Parfumeries : NPHI lance son réseau en Iran

Mani. L.

Le nucléaire peut-il influer sur la beauté ? Il peut en tout cas faire bouger les choses et la levée de l’embargo en Iran devrait faire évoluer l’offre dans le pays. NPHI parie sur cet avenir. Le groupe qui distribue des marques de beauté dans plus de 450 magasins iraniens vient en effet de créer sa chaîne de parfumeries Safir. Celle-ci compte 23 points de vente de 100 à 280 m². Au moins vingt autres sont prévus d’ici à fin 2015. «Cela dépendra de l’achèvement des centres commerciaux, déclare Samir Goshayeshi, fondateur de New Prestige Holding and Investment (NPHI). De nombreux malls ont été retardés en raison des embargos qui pèsent sur le pays.»

Les parfumeries seront également déployées via un partenariat avec des entrepreneurs locaux, qui pourraient devenir à terme des franchisés. «Le marché n’est pas encore mûr pour la franchise. Ce modèle suppose des personnes rompues au management et aux affaires, explique Samir Goshayeshi.
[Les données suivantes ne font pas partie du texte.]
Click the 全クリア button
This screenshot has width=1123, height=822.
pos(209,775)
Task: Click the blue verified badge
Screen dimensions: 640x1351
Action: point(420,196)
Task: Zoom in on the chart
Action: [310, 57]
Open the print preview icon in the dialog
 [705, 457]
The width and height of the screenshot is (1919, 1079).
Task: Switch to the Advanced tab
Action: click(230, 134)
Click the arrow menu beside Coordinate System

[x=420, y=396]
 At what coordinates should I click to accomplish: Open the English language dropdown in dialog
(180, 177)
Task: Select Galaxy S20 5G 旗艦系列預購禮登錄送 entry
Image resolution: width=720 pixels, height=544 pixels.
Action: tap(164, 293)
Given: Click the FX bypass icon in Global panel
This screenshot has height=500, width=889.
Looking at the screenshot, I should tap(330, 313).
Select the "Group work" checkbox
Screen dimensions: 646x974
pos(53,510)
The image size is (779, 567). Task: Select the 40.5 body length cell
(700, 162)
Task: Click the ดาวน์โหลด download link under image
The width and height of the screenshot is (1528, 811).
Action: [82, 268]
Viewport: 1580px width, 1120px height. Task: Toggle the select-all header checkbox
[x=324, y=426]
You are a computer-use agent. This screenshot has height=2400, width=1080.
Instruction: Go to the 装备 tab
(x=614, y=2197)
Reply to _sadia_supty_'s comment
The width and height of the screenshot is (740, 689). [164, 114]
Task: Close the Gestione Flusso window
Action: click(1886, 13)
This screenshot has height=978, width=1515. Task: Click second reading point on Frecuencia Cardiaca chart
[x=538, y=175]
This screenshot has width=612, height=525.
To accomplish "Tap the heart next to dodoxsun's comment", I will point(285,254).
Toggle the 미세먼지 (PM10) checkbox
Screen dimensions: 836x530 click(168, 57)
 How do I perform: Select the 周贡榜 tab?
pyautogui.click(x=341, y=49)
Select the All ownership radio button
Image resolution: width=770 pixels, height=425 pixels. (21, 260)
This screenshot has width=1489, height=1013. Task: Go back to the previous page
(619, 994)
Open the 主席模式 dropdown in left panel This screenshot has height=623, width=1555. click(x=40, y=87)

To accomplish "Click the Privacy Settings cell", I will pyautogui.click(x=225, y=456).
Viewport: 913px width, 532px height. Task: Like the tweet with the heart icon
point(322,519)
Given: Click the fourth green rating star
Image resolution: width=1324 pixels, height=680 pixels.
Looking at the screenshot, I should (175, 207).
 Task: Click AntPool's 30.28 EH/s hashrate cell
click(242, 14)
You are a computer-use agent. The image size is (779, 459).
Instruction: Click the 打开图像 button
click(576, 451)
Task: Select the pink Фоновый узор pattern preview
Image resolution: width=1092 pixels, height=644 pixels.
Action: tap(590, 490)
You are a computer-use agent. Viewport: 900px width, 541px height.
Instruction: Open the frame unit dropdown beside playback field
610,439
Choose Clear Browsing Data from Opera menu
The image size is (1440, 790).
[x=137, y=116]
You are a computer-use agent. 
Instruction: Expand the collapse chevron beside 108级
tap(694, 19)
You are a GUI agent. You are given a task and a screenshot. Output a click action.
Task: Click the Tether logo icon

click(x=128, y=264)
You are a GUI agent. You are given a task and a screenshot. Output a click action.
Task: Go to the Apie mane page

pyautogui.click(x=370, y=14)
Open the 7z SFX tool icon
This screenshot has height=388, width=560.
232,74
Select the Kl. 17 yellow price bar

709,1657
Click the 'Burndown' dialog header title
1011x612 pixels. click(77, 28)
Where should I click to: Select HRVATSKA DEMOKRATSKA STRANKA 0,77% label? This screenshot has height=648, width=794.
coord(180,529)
Je préfère parler de partenariat, dans lequel nous formons les responsables de point de vente au marketing et à la gestion. Les conseillères, que nous formons elles aussi, sont nos employées.» La société Prestige, division de NPHI en charge de Safir, table sur un millier de magasins d’ici à cinq ans. «Plus de 300 shopping malls sont prévus pour les 24 prochains mois dont certains auront un positionnement très luxe. C’est la raison pour laquelle nous avons lancé cet été une autre enseigne de parfumerie spécialisée dans les marques de niche : Palace, déclare le fondateur de NPHI. Sur 80 millions d’Iraniens, 5% ont le pouvoir d’achat nécessaire pour consommer cette parfumerie haut de gamme. Si nous réussissons à Téhéran avec Palace, nous dupliquerons le concept dans les grandes capitales.»